Error in Create the tfrecords using the bpnet dataset_convert tool

Please provide the following information when requesting support.

• Hardware Orin Nano Development Kit
• Network Type Error not related to the network type yet
• TLT Version tlt command not found
• Training spec file(If have, please share here)
• How to reproduce the issue ? (

I’m running the bpnet Juypter notebook in Tao_launcher_starter_kit. Things are going fine until I get to the cell that does " Create the tfrecords using the bpnet dataset_convert tool". This is exactly the same error that is in the forum on April 12 2022 but it was closed without a resolution that I can understand.

It said that Morganh solved the problem with "Please trigger the tao docker in dgpu, such as V100, A100, T4, etc. Jetson devices is not expected to trigger tao docker. " The person asking didn’t understand that solution, and I don’t either. I would think that the sequence of actions in the notebook would handle that issue. But of course I will follow whatever instructions I need to to get past this. How does one trigger the tao docker in dgpu in the context of this notebook, if that is also my solution? Thanks in advance.

Here is the printout, the same as in the previous forum entry:
2023-12-04 17:47:44,422 [TAO Toolkit] [INFO] root 160: Registry: [‘nvcr.io’]
2023-12-04 17:47:44,798 [TAO Toolkit] [INFO] nvidia_tao_cli.components.instance_handler.local_instance 360: Running command in container: nvcr.io/nvidia/tao/tao-toolkit:5.0.0-tf1.15.5
2023-12-04 17:47:44,844 [TAO Toolkit] [INFO] nvidia_tao_cli.components.docker_handler.docker_handler 275: Printing tty value True
Docker instantiation failed with error: 500 Server Error: Internal Server Error (“failed to create task for container: failed to create shim task: OCI runtime create failed: runc create failed: unable to start container process: error during container init: error running hook #0: error running hook: exit status 1, stdout: , stderr: Auto-detected mode as ‘csv’
invoking the NVIDIA Container Runtime Hook directly (e.g. specifying the docker --gpus flag) is not supported. Please use the NVIDIA Container Runtime (e.g. specify the --runtime=nvidia flag) instead.: unknown”)

You are running in Jetson Orin Nano. For tao docker, it is expected to trigger in dgpu machines.

Thanks for your very quick response! So what should I do to fix this?

Do you have any local dgpu machine? For training, user can run trigger TAO docker in local machine or Cloud machines(https://docs.nvidia.com/tao/tao-toolkit/text/running_in_cloud/running_tao_toolkit_on_aws.html).
For deployment, user can run in dgpu machines, Cloud machines or Jetson devices.

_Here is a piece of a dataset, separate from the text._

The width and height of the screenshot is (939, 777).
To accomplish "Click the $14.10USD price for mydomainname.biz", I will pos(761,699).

I bought the Orin Nano to do this development. Are you saying that I can’t use Tao with it?

As mentioned above, if you are going to run training with TAO, dgpu machine or cloud machine is needed. You can run with cloud machine if you have not dgpu machine.
If you are just going to run inference, you can run with any machine.

Thanks for your patience. I need to clarify requirements, since tI’ve invested in the Orin Nano, and the Tao quickstart guide says the following requirements:

Minimum System Configuration- 8 GB system RAM

  • 4 GB of GPU RAM

  • 8 core CPU

  • 1 NVIDIA GPU

  • 100 GB of SSD space

  • TAO Toolkit is not supported on GPU’s before the Pascal generation.

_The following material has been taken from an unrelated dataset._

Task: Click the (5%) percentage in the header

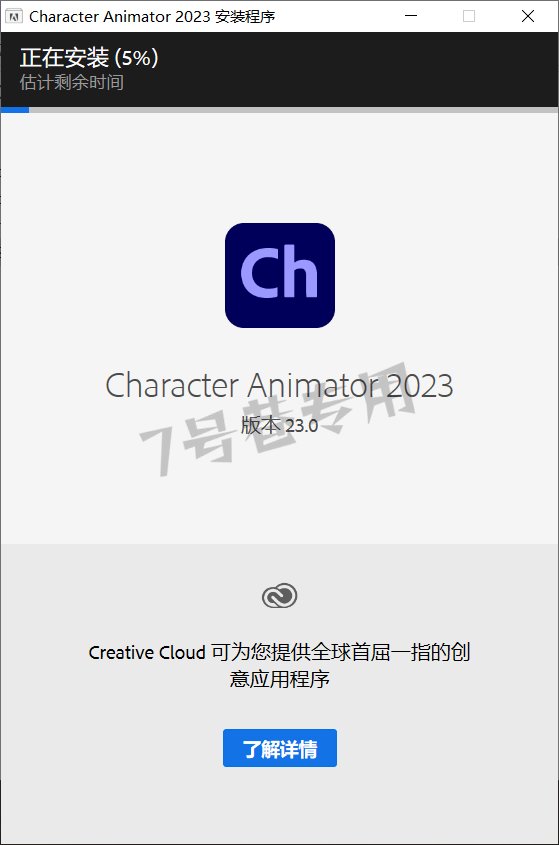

It looks like the Orin Nano meets those requirements. Isn’t that correct? Thanks again.

For training, TAO Toolkit is supported on discrete GPUs, such as H100, A100, A40, A30, A2, A16, A100x, A30x, V100, T4, Titan-RTX, and Quadro-RTX, etc.

TAO docker is designed to run on x86 systems with discrete GPUs. It was mentioned in an old document. NVIDIA TAO - NVIDIA Docs
Overview - NVIDIA Docs

The TAO docker cannot support running on arm-based devices yet.

Since Jetson devices are arm based, so the tao docker in TAO Toolkit | NVIDIA NGC do not support running on them.

But for deployment, users can run in any devices. In Jetson devices, you can generate engine and run inference with it. More can be found in TAO Deploy Installation - NVIDIA Docs,
GitHub - NVIDIA/tao_deploy: Package for deploying deep learning models from TAO Toolkit and Tao-deploy on Orin AGX CLI Error - #14.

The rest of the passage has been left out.